A team of researchers at six Fraunhofer institutes has made significant progress in developing advanced tandem solar cells that combine high efficiency with sustainability.

Over five years, the team worked on creating solar cells made from perovskite and silicon, aiming to improve their performance and durability while using eco-friendly methods.

These new tandem solar cells are expected to play a key role in the next leap forward for solar energy technology.

Tandem solar cells stack two types of materials—silicon and perovskite—to capture more sunlight and generate more energy compared to traditional solar cells.

In their “MaNiTU” project, researchers created new perovskite materials and tested them against existing ones.

They achieved impressive results, including a tandem solar cell with an efficiency of 31.6% on a 1-square-centimeter cell, one of the highest efficiencies achieved using scalable production processes.

However, the team discovered that only perovskites containing lead could reach these high efficiencies.

To address environmental concerns, they developed recycling methods to safely handle and reuse lead-containing materials, ensuring sustainability throughout the product lifecycle.

The researchers focused on creating manufacturing processes that could be easily scaled up for industrial use.

They combined vapor deposition and wet-chemical techniques to produce high-quality perovskite films on textured silicon solar cells. This “hybrid route” method ensures that the technology can be applied to large-scale production.

While lead-containing perovskites achieved the best performance, the team also investigated lead-free alternatives.

Using advanced techniques like spray drying, they tested many materials. Unfortunately, none of the lead-free options matched the efficiency of lead-based perovskites.

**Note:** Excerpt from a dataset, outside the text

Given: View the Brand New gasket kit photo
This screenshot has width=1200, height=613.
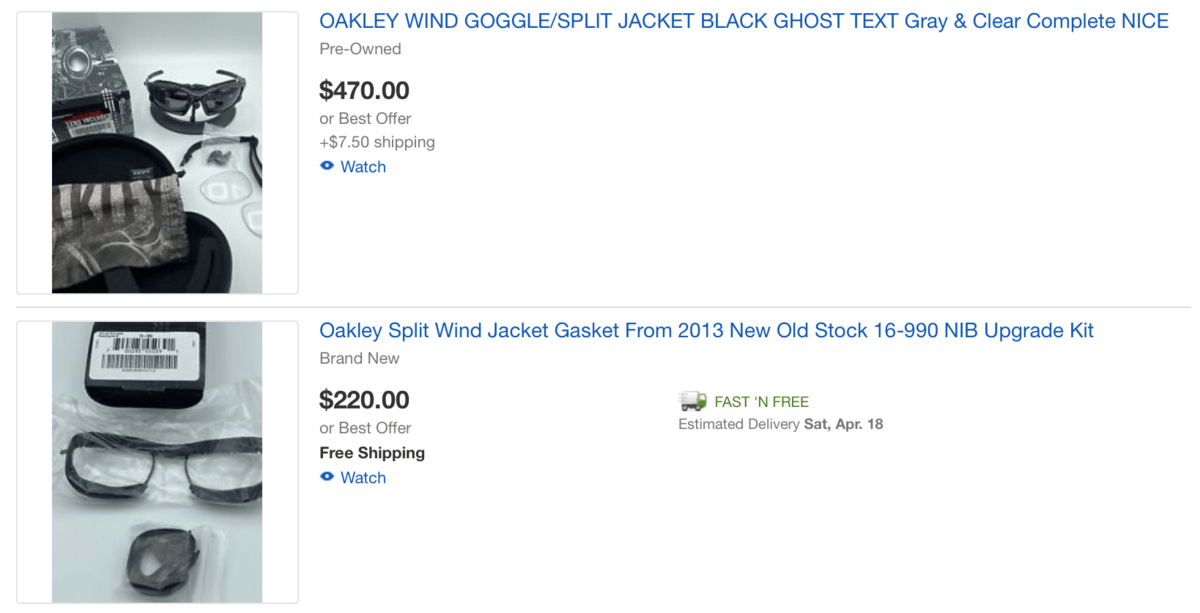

Despite this, the researchers gained valuable insights into the stability and properties of these alternative materials, which could guide future development.

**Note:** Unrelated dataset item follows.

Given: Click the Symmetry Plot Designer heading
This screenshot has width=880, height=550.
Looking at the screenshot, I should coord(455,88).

To minimize the environmental impact of tandem solar cells, the team developed advanced recycling processes. These methods allow for the recovery and reuse of valuable materials, including lead, ensuring a circular economy for solar panels. According to Professor Peter Dold of Fraunhofer IWKS, this approach ensures long-term sustainability while maintaining high energy efficiency.

The next step involves transferring this technology from the lab to real-world applications. Researchers worked with industrial partners to develop high-performance system components, such as advanced contact materials, for large-scale production.

They also addressed challenges like temperature sensitivity in perovskite cells by creating innovative coating processes.

The researchers performed detailed analyses of the tandem cells, identifying an upper efficiency limit of 39.5%.

They also developed computational models to predict the performance of absorber materials and their interfaces, which could improve not only solar cells but also technologies like hydrogen energy.

The “MaNiTU” project has put Europe at the forefront of photovoltaic innovation, paving the way for a new era of efficient, sustainable solar energy.

With continued industrial collaboration, these tandem solar cells could soon become a cornerstone of clean energy solutions worldwide.